O disco que levou o Supertramp ao auge, e acabou causando a implosão da banda
Por Bruce William
Postado em 24 de fevereiro de 2026
Tem disco que muda o tamanho de uma banda. No caso do Supertramp, "Breakfast in America" foi isso com sobra: o álbum que tirou o grupo de um patamar de prestígio e colocou de vez no centro do mercado mundial, com rádio, paradas e uma sequência de músicas que até hoje muita gente reconhece nos primeiros segundos. Lançado em 1979, ele virou o maior sucesso comercial da carreira da banda e passou semanas no topo da Billboard 200 nos EUA.

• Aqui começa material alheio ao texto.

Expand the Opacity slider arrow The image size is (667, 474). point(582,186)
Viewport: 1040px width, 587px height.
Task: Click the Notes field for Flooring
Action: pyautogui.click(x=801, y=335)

O curioso é que esse salto não veio do nada. O Supertramp já tinha construído um caminho antes, especialmente com "Crime of the Century" (1974), quando a banda ganhou mais peso artístico e comercial no Reino Unido e começou a se firmar também fora dele. A partir dali, o grupo foi refinando uma fórmula própria: melodias acessíveis, arranjos elaborados e letras que nem sempre eram tão "leves" quanto a sonoridade sugeria. Essa combinação chega muito madura em "Breakfast in America".
No álbum de 1979, isso aparece de forma muito clara na dobradinha Roger Hodgson / Rick Davies. Os dois funcionavam como polos diferentes dentro da mesma banda: Hodgson mais melódico e agudo, Davies com uma pegada mais seca e terrestre. Em vez de se anularem, essas diferenças ajudaram a montar um disco variado, com cara de coletânea de sucessos já no lançamento. Não por acaso, o álbum emplacou vários singles fortes, como "The Logical Song", "Goodbye Stranger" e "Take the Long Way Home".
Um detalhe que ajuda a dar mais cor à história é o bastidor da própria faixa-título. Segundo Roger Hodgson, "Breakfast in America" foi escrita quando ele ainda era muito jovem, na Inglaterra, bem antes de entrar no disco de 1979. Em entrevista ao Songfacts, ele explicou que a música nasceu num clima mais solto, quase como um fluxo de ideias: "A frase 'playing my jokes upon you' meio que resume a música. Era só barulho da mente mesmo. Eu fui escrevendo ideias conforme elas vinham, pensamentos divertidos encadeados. E eu me lembro de que os Beatles tinham acabado de ir para a América, e eu fiquei bem impressionado com aquilo. Isso certamente alimentou meu sonho de querer ir para a América. E, claro, ver aquelas garotas californianas lindas na TV e pensar: 'Uau. É pra lá que eu quero ir'."
Esse bastidor também reforça uma tensão criativa que já existia entre Hodgson e Rick Davies. O próprio Hodgson disse que Davies não queria nem que a faixa desse nome ao álbum, o que mostra como a dupla podia divergir até em decisões centrais, mesmo quando o resultado final funcionava. "Ele [Davies] também não queria o título do álbum 'Breakfast In America'. Então acho que eu venci nas duas coisas", afirmou. No fim das contas, a música entrou, virou título do disco e acabou ajudando a empurrar justamente o álbum que levou o Supertramp a outro patamar comercial.
Só que sucesso grande também cobra pedágio. O mesmo disco que consolidou a identidade do Supertramp como fenômeno internacional acabou deixando mais visíveis diferenças de direção entre Hodgson e Davies. Em linhas gerais, um lado parecia mais interessado em manter o impulso comercial e melódico, enquanto o outro puxava para caminhos mais próximos da fase anterior da banda. Essa tensão não começou ali do zero, mas o tamanho de "Breakfast in America" aumentou a pressão em cima de tudo.
Por isso faz sentido dizer que ele foi, ao mesmo tempo, consagração e ponto de virada. Não porque a banda tenha "acabado" imediatamente depois - ela ainda seguiu, lançou outros trabalhos e manteve relevância - , mas porque o disco marcou o auge de uma química criativa que depois ficaria mais difícil de sustentar. O brilho continuou por um tempo; a unidade, nem tanto.
"Breakfast in America" foi o álbum que levou o Supertramp ao sucesso mundial e, junto com isso, ajudou a abrir o capítulo de desgaste que mais tarde separaria a formação clássica. Dessas ironias que o rock adora: o disco que coloca a banda no topo às vezes já traz, escondido no encarte, o início da descida.